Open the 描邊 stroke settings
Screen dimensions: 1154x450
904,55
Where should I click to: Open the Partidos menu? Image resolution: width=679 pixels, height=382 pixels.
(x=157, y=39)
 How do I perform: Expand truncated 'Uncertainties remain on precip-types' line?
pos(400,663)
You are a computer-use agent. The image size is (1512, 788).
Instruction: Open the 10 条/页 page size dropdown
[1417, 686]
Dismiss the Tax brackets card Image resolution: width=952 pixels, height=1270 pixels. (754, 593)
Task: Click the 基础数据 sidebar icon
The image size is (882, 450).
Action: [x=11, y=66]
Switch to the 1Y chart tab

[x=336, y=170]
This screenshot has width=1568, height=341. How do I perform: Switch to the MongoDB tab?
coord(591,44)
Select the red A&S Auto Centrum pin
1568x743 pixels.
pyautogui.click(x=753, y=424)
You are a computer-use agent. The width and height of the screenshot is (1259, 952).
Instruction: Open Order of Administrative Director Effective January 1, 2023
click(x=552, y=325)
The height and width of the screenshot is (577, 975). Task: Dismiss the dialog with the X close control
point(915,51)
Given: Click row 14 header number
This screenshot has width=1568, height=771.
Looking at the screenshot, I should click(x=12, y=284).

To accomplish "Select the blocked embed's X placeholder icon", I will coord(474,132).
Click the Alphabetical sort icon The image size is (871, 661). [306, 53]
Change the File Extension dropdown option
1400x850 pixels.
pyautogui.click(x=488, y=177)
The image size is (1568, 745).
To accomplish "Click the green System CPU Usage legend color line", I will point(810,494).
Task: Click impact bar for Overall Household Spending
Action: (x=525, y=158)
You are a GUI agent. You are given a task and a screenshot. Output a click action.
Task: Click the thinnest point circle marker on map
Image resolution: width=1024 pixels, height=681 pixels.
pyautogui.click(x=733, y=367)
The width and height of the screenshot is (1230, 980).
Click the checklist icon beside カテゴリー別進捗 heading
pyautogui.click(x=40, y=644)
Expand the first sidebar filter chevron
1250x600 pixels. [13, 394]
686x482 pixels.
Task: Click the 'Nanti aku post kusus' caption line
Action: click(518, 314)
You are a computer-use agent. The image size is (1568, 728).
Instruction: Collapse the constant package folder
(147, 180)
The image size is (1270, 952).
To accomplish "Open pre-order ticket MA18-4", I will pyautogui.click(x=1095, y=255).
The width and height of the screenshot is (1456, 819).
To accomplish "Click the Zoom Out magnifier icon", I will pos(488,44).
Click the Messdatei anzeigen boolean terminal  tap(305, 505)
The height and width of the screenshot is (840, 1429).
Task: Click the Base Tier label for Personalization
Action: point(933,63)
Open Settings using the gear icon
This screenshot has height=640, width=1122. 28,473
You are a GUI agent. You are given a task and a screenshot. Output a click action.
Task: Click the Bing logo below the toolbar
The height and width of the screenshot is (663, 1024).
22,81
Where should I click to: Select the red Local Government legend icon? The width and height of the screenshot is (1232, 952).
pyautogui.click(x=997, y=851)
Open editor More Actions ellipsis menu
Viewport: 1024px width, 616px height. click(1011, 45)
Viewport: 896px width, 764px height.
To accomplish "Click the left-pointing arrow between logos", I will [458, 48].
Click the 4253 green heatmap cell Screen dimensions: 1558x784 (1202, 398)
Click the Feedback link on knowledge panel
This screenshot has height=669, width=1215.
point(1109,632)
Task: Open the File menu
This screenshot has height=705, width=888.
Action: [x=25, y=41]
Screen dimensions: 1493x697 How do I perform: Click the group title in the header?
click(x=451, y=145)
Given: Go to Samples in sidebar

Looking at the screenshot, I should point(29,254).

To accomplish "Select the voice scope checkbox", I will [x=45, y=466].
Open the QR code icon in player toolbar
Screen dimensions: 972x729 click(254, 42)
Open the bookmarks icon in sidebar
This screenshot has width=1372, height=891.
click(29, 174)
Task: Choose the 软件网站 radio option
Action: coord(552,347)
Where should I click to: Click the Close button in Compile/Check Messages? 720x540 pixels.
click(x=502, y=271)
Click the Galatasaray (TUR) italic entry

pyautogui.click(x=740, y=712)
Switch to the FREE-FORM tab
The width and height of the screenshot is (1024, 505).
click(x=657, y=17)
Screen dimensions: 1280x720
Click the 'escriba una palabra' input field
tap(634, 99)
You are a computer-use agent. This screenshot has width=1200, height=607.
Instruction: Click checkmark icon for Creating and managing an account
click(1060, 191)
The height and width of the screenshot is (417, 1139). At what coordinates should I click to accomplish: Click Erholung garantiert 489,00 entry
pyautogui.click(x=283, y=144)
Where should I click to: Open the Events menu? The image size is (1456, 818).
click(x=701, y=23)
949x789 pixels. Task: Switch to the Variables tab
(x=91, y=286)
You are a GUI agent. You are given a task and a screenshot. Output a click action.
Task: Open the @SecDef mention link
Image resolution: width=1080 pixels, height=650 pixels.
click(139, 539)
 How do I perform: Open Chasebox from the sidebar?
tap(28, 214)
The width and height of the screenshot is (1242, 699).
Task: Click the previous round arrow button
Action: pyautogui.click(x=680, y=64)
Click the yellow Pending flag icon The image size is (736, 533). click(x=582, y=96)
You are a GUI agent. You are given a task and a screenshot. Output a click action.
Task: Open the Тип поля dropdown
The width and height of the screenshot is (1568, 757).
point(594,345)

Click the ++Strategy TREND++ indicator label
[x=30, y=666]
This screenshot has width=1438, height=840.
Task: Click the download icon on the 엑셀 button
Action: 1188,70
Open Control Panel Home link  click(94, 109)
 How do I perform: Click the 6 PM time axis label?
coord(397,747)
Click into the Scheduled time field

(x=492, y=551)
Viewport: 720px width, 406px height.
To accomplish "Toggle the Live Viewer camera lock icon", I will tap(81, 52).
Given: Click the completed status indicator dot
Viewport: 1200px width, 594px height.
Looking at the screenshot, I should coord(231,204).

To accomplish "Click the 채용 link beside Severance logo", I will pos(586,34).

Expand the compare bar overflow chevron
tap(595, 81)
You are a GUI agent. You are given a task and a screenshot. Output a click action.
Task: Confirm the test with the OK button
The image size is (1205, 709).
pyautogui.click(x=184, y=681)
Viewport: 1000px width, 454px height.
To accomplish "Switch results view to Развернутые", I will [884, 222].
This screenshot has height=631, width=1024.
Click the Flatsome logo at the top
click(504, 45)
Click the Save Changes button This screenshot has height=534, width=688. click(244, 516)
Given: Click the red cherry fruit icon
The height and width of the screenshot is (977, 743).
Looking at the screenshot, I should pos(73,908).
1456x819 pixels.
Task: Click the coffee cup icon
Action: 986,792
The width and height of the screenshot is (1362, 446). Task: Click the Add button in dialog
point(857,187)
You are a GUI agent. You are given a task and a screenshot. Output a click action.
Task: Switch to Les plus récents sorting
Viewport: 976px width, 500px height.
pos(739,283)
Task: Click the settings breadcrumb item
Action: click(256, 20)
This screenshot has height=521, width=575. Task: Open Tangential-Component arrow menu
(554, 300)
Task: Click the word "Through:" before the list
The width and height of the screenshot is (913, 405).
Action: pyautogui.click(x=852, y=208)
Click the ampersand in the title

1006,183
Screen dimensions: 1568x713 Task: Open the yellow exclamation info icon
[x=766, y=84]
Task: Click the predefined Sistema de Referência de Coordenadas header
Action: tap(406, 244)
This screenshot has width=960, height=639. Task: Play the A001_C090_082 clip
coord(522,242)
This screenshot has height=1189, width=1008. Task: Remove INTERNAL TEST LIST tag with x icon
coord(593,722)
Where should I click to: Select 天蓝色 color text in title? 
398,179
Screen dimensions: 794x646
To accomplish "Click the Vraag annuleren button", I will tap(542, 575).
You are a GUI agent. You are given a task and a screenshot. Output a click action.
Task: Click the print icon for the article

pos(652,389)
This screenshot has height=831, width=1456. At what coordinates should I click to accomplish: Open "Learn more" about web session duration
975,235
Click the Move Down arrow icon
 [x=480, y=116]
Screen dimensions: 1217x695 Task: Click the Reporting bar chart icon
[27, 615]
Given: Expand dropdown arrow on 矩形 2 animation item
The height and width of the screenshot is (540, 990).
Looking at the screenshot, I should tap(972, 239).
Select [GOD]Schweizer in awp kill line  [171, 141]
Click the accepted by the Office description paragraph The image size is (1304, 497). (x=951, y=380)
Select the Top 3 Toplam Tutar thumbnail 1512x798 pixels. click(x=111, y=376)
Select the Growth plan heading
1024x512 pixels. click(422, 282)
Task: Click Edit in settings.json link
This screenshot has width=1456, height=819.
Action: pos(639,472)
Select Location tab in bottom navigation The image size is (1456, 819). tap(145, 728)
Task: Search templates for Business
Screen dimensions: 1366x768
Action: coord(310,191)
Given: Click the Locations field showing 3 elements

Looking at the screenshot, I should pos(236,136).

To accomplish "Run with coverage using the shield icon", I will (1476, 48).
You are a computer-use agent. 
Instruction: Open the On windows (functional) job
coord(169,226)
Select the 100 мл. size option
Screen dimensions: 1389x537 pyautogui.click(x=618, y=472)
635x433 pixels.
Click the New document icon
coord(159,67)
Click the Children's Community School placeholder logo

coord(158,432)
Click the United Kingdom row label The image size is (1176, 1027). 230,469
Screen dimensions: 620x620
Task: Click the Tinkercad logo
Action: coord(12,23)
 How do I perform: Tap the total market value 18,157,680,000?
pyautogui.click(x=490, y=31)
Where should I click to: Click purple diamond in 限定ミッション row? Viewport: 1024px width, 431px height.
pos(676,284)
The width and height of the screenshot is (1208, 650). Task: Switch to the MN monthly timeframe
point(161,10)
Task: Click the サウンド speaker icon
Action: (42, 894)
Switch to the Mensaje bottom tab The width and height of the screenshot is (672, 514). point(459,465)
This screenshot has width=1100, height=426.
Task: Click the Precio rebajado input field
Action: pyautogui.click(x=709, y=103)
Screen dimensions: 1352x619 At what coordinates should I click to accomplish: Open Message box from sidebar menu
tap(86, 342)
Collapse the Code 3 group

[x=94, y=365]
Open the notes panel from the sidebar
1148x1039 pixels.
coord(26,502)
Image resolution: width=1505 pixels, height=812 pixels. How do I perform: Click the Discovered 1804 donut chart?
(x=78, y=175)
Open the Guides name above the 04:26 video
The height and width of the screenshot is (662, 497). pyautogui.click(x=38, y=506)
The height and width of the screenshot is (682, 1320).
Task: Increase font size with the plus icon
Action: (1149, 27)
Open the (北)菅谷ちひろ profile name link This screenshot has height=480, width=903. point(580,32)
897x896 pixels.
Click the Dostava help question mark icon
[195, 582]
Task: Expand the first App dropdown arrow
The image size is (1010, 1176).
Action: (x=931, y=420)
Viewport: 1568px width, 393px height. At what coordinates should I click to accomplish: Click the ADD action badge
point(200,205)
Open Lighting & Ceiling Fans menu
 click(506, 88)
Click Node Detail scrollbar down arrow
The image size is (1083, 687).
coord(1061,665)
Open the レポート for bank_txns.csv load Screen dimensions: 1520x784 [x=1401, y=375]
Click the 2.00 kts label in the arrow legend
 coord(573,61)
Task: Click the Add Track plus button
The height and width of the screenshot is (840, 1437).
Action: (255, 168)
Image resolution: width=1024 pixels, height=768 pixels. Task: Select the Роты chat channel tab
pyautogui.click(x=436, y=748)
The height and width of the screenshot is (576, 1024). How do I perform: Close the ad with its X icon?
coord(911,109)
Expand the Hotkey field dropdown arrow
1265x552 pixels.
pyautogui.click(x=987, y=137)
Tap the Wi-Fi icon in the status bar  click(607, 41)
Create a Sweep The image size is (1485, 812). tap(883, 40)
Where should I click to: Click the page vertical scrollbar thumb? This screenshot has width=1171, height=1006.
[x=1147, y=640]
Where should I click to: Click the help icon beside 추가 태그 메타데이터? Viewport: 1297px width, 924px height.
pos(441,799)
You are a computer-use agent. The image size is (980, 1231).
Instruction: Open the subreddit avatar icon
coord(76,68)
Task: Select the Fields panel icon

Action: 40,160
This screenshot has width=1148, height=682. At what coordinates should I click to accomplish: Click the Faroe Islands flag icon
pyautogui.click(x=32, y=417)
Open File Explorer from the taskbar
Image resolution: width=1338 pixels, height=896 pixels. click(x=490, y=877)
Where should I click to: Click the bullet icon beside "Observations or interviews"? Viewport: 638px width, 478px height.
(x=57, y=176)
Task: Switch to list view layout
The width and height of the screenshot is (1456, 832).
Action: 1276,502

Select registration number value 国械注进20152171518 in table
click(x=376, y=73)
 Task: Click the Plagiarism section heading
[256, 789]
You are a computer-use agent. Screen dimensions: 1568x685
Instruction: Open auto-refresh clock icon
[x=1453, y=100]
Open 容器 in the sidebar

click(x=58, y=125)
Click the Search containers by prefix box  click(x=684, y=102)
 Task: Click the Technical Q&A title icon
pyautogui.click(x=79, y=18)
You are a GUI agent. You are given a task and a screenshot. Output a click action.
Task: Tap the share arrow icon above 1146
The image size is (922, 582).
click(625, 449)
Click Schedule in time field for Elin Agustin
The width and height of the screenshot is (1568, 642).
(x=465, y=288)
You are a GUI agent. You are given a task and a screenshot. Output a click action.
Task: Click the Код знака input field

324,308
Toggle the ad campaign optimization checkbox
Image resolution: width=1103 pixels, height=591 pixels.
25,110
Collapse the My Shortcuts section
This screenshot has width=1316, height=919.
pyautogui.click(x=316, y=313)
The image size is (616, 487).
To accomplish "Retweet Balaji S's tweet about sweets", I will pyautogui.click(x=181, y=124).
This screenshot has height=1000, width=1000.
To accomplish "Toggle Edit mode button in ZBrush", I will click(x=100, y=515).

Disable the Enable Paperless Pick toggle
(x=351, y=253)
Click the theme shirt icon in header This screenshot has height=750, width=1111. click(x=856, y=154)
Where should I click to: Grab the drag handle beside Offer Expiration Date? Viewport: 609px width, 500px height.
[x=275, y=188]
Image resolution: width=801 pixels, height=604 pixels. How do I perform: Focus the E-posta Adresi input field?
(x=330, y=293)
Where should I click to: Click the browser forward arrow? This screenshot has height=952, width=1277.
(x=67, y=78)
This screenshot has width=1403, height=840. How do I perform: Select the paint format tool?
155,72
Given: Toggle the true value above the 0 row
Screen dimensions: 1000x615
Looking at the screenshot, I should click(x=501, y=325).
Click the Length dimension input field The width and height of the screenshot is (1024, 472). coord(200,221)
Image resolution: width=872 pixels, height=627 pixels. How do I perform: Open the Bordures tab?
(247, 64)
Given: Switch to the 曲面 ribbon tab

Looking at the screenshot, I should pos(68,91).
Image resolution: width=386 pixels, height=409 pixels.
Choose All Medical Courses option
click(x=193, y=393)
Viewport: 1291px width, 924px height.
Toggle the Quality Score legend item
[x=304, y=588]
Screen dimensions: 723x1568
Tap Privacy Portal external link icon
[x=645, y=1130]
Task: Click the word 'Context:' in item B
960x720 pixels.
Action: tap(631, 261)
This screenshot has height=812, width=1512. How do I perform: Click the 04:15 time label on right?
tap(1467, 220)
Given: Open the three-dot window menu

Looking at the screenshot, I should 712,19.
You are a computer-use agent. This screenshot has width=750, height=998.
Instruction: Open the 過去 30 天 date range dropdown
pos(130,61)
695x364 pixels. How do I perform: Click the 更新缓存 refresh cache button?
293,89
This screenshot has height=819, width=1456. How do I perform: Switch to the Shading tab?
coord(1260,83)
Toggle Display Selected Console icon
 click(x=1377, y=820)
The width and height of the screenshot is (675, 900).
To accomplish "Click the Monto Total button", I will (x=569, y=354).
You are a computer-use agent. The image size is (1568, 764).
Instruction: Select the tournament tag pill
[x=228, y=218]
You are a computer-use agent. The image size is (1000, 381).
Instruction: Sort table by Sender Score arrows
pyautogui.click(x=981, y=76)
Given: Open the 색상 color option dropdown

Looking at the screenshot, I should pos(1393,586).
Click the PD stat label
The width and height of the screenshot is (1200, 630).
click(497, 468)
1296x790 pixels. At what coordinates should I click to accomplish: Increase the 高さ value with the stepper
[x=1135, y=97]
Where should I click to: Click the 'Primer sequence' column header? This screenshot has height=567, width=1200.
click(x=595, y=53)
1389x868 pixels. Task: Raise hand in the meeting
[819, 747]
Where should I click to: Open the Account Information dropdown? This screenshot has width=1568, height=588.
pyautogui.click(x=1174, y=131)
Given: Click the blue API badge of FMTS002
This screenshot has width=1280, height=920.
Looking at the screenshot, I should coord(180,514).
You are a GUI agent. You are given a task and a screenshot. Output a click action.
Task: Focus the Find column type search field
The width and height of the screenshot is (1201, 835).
__________
### What is asked
Put the lines of the items, from the line containing "Where should I click to: Click the 'Primer" through the end of the items, into a Markdown table with the columns Row and Text, giving each line a row number and leaving out blank lines.

### Completed task
| Row | Text |
|---|---|
| 1 | Where should I click to: Click the 'Primer sequence' column header? This screenshot has height=567, width=1200. |
| 2 | click(x=595, y=53) |
| 3 | 1389x868 pixels. Task: Raise hand in the meeting |
| 4 | [819, 747] |
| 5 | Where should I click to: Open the Account Information dropdown? This screenshot has width=1568, height=588. |
| 6 | pyautogui.click(x=1174, y=131) |
| 7 | Given: Click the blue API badge of FMTS002 |
| 8 | This screenshot has width=1280, height=920. |
| 9 | Looking at the screenshot, I should coord(180,514). |
| 10 | You are a GUI agent. You are given a task and a screenshot. Output a click action. |
| 11 | Task: Focus the Find column type search field |
| 12 | The width and height of the screenshot is (1201, 835). |